IMRT took the lion’s share of all radiation therapies at 68.1%. Relative to the other radiation therapies, it was most likely to be used by patients with higher Gleason scores: almost two-thirds of patients using it had Gleason scores of 7 or greater. I suspect that it continues to be the treatment of choice in older patients, who tend to have more progressed prostate cancer at the time of diagnosis. Next to proton therapy, it was most expensive, costing a median of $37,090. Hypofractionation may be able to cut the cost if it is widely adopted.

It should be noted that the high rate of utilization of brachytherapy, SBRT and proton therapy among low risk patients has historical roots. Those therapies were originally tried in low risk patients before we had results from Active Surveillance trials. While proton therapy and brachytherapy are given as boosts to IMRT, their use as monotherapies has not been established in intermediate and high-risk patients. SBRT, as both a boost and a monotherapy, is in trials for the higher risk categories, but many institutions still do not offer it for that purpose, and insurance may be reluctant to cover it.

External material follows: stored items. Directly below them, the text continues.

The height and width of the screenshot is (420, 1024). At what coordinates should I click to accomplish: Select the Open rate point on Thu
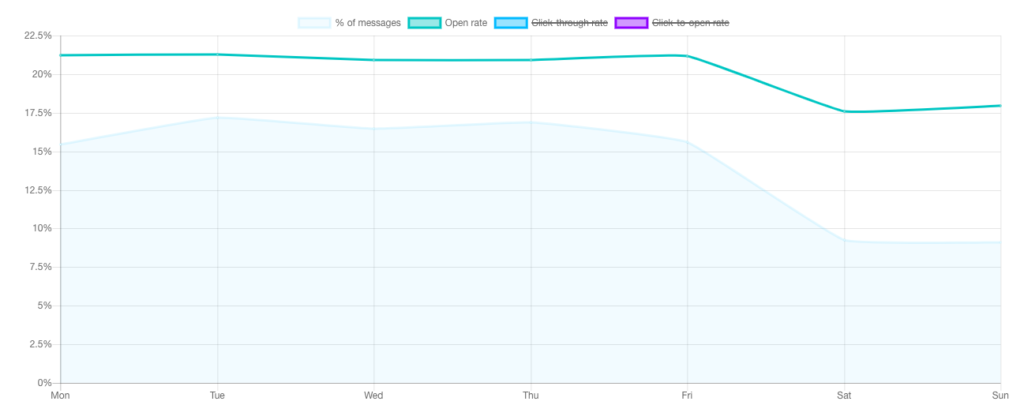tap(531, 60)
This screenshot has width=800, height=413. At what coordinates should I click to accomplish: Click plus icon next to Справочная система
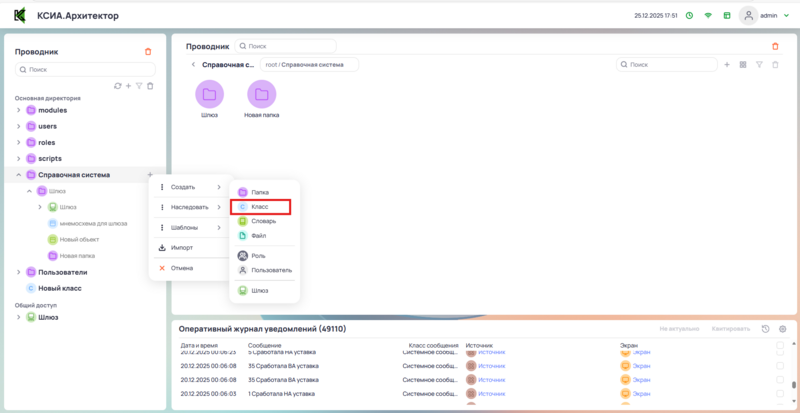pos(149,175)
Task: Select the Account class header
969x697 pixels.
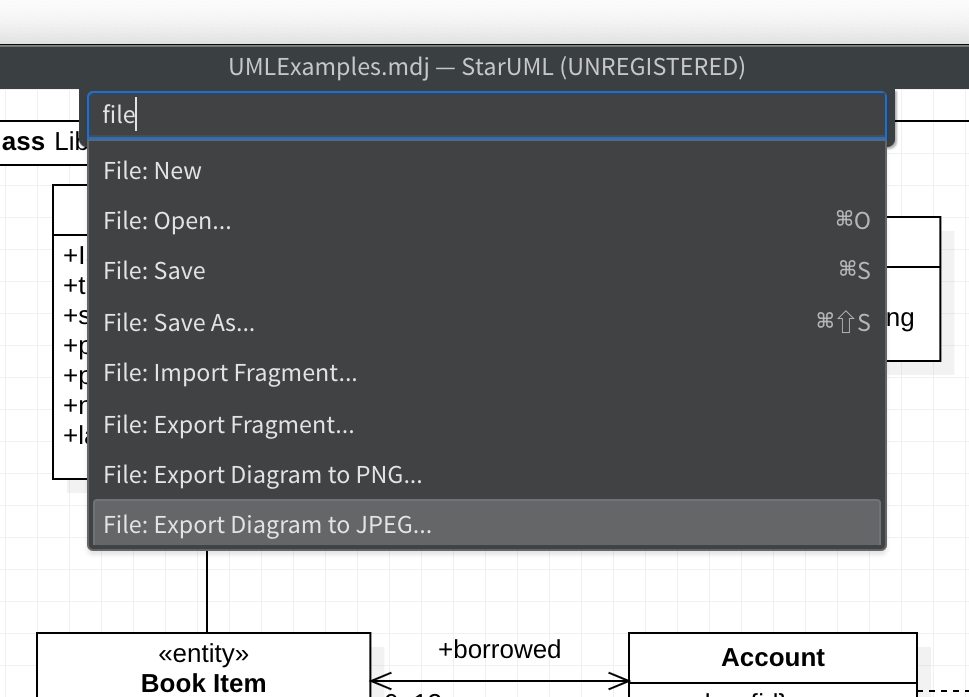Action: tap(772, 658)
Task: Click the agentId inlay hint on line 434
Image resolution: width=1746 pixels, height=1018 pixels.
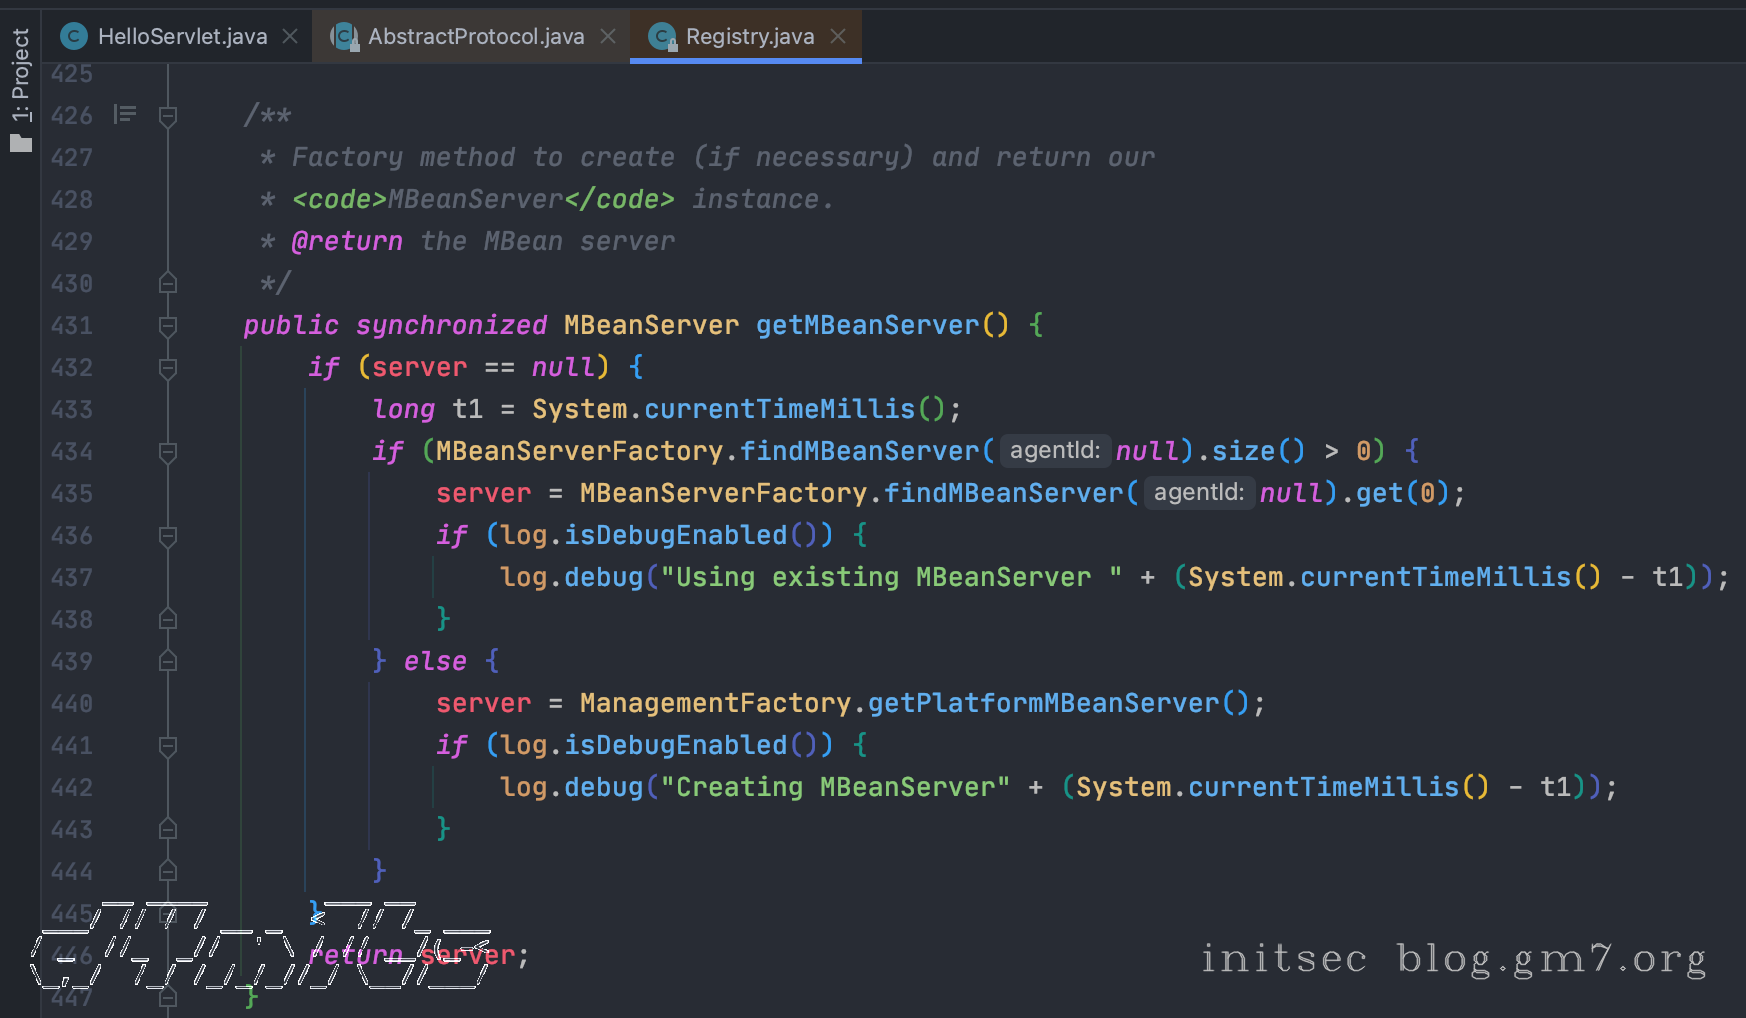Action: 1054,451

It is sad to witness the decline in brachytherapy utilization, especially considering it is the lowest cost alternative. But that works to its detriment as well: new practitioners are not attracted to its relatively low profit potential. With the passing of Peter Grimm this year, it has lost one of its greatest proponents. The generation of brachytherapists who developed its modern techniques at the University of Washington Seattle have mostly dispersed and some have retired. It is a very specialized therapy, requiring years of practice to get superlative results. I expect we will continue to lose our best practitioners, and patients will find it increasingly difficult to find.